◆ **Data listing**
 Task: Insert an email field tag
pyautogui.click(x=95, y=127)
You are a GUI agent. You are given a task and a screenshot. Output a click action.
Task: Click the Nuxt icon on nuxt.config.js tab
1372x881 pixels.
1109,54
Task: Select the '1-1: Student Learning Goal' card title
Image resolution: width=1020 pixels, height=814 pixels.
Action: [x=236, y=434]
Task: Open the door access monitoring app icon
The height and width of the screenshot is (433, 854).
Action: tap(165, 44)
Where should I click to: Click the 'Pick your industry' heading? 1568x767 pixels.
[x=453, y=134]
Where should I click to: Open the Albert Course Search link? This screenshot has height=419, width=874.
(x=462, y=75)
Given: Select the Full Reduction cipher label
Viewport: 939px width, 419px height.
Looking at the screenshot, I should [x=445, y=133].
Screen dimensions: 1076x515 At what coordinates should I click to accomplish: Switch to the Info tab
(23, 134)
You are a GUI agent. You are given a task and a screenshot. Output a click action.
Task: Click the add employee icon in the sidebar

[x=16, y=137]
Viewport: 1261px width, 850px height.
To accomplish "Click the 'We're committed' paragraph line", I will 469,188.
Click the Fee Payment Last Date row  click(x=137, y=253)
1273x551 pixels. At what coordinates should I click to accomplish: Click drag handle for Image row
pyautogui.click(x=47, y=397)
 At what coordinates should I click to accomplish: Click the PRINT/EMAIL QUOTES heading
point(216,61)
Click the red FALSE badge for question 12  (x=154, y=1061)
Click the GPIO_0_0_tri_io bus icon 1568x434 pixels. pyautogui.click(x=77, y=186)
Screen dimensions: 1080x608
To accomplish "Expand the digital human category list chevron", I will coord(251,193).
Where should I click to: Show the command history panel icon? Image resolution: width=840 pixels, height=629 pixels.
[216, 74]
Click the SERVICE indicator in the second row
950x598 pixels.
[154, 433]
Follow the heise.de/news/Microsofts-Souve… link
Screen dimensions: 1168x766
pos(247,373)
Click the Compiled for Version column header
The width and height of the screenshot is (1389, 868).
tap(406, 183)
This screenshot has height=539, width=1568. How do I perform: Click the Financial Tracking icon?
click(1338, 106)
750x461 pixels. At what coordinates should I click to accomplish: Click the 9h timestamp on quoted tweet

◆ **The problem**
Only this range is to be output: the line that contains "Screen dimensions: 1080x608" through the last line of the records above, both inclusive.

◆ **Exercise response**
Screen dimensions: 1080x608
To accomplish "Expand the digital human category list chevron", I will coord(251,193).
Where should I click to: Show the command history panel icon? Image resolution: width=840 pixels, height=629 pixels.
[216, 74]
Click the SERVICE indicator in the second row
950x598 pixels.
[154, 433]
Follow the heise.de/news/Microsofts-Souve… link
Screen dimensions: 1168x766
pos(247,373)
Click the Compiled for Version column header
The width and height of the screenshot is (1389, 868).
tap(406, 183)
This screenshot has height=539, width=1568. How do I perform: Click the Financial Tracking icon?
click(1338, 106)
750x461 pixels. At what coordinates should I click to accomplish: Click the 9h timestamp on quoted tweet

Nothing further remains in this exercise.